Pour combattre, nous devons être conscients non seulement des terribles dangers mais aussi de ce qui peut renforcer l’alternative. Paradoxalement, l’ampleur même du danger peut nous renforcer, à condition d’y voir la possibilité du changement révolutionnaire nécessaire. La crise de légitimité vertigineuse du système et de ses représentants nous renforce : nous n’avons pas à respecter ces gens qui ont laissé la catastrophe écologique grandir sans rien faire, alors qu’ils étaient informés. Les diagnostics de la science du changement climatique nous renforcent : ils plaident objectivement en faveur d’un plan du type de celui qui est esquissé ci-dessus. La mobilisation croissante de la jeunesse internationale nous renforce : elle se dresse contre la destruction du monde dans lequel elle devra vivre demain. La nouvelle vague féministe nous renforce : son combat contre les violences diffuse une culture du prendre-soin, aux antipodes de la chosification des êtres. La résistance admirable des peuples indigènes nous renforce : leur vision du monde peut nous aider à inventer d’autres relations avec la nature. Les combats des paysans nous renforcent : en disant non à l’agrobusiness ils concrétisent tous les jours des modes de production alternatifs.

Nous pouvons gagner le combat éthique, et soulever des montagnes.
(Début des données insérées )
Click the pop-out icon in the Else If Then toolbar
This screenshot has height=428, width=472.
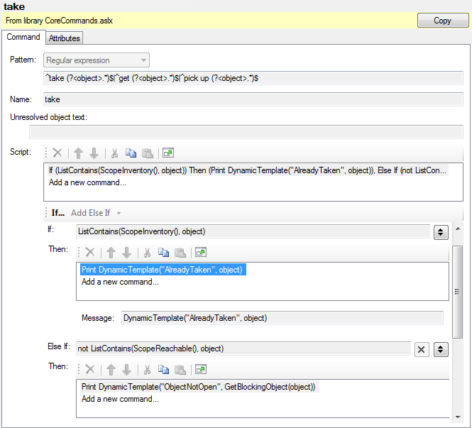click(200, 369)
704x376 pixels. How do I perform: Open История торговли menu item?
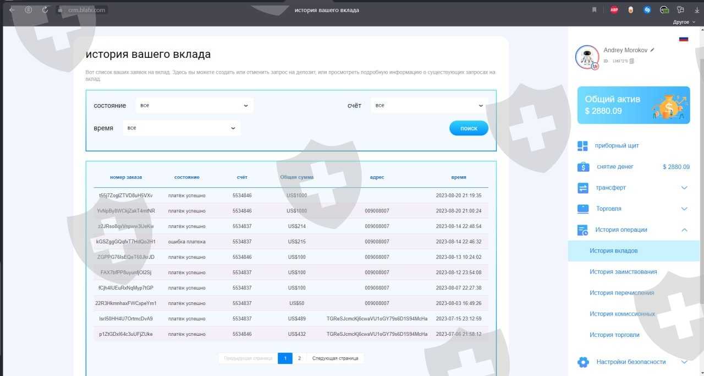click(x=614, y=335)
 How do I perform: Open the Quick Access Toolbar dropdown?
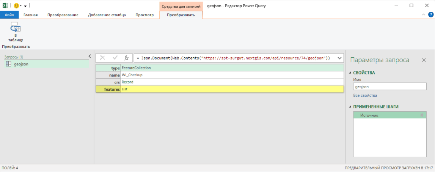(x=25, y=6)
Il s’agit d’articuler, de faire converger les luttes contre toutes les exploitations et toutes les oppressions et de faire circuler les savoirs qui vont avec. Cette confluence est décisive. Elle seule peut mettre en branle un mouvement tellement massif qu’il permettra d’entrevoir à nouveau la possibilité concrète d’un changement de société profond, à la fois écologique, social, féministe et éthique. Dans le contexte ultra-défensif actuel, une puissante lame de fond sociétale sera sans doute indispensable pour que le monde du travail et ses organisations rompent le compromis productiviste avec la croissance capitaliste. En tout cas, cette rupture est un enjeu majeur : on ne gagnera pas la bataille pour la Terre et la Vie si les productrices et les producteurs ne se soulèvent pas contre le productivisme. Il s’agit de préparer ce soulèvement. Par des discours et des revendications qui allient le rouge et le vert (notamment la réduction massive du temps de travail sans perte de salaire), mais cela ne suffit pas : il faut multiplier les initiatives concrètes de rapprochement, de mise en réseau entre gauches syndicales, écologiques, féministes, paysannes, indigènes, au niveau mondial.
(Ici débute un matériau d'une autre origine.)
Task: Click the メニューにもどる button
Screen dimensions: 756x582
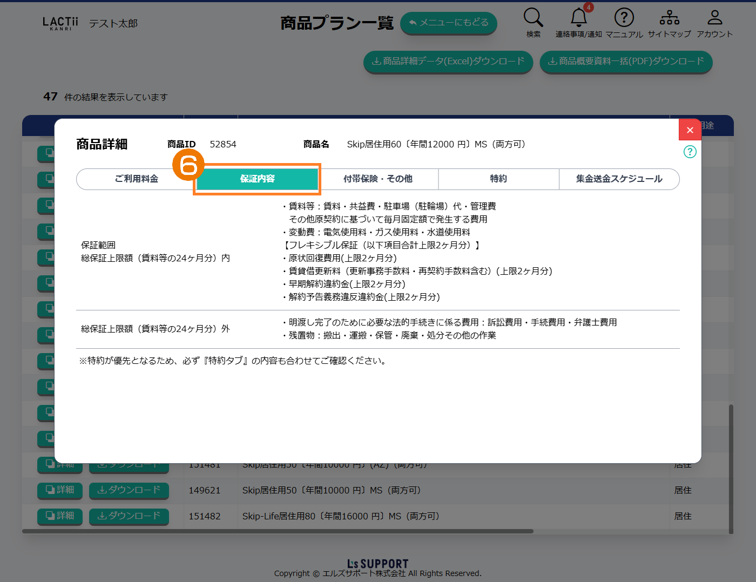Action: [448, 23]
Dans ce contexte, une attention particulière doit être attachée aux luttes de territoires contre les mégaprojets productivistes, destructeurs de la nature et des gens. C’est là que le social et l’environnemental sont mis très concrètement au défi de surmonter les barrières que le capital dresse entre eux. Naomi Klein, dans son livre sur la crise climatique, a proposé de désigner ces luttes par le terme général de Blockadia(22). C’est dans le creuset de cette « Blockadia écologique », et dans sa convergence avec une « Blockadia sociale », du type Gilets jaunes, qu’émergera une alternative au rouleau compresseur du Capital : un projet écosocialiste pour vivre bien sur cette Terre, la laver des souillures du capital, et nous avec.

Daniel Tanuro. Écrit pour le site IVe Internationale (dont la Gauche anticapitaliste est la section belge), cette contribution reprend des extraits de l’introduction à l’ouvrage Luttes écologiques et sociales dans le monde. Le rouge s’allie au vert, sous la direction de Daniel Tanuro et Michael Löwy, Textuel (à paraître fin octobre 2021).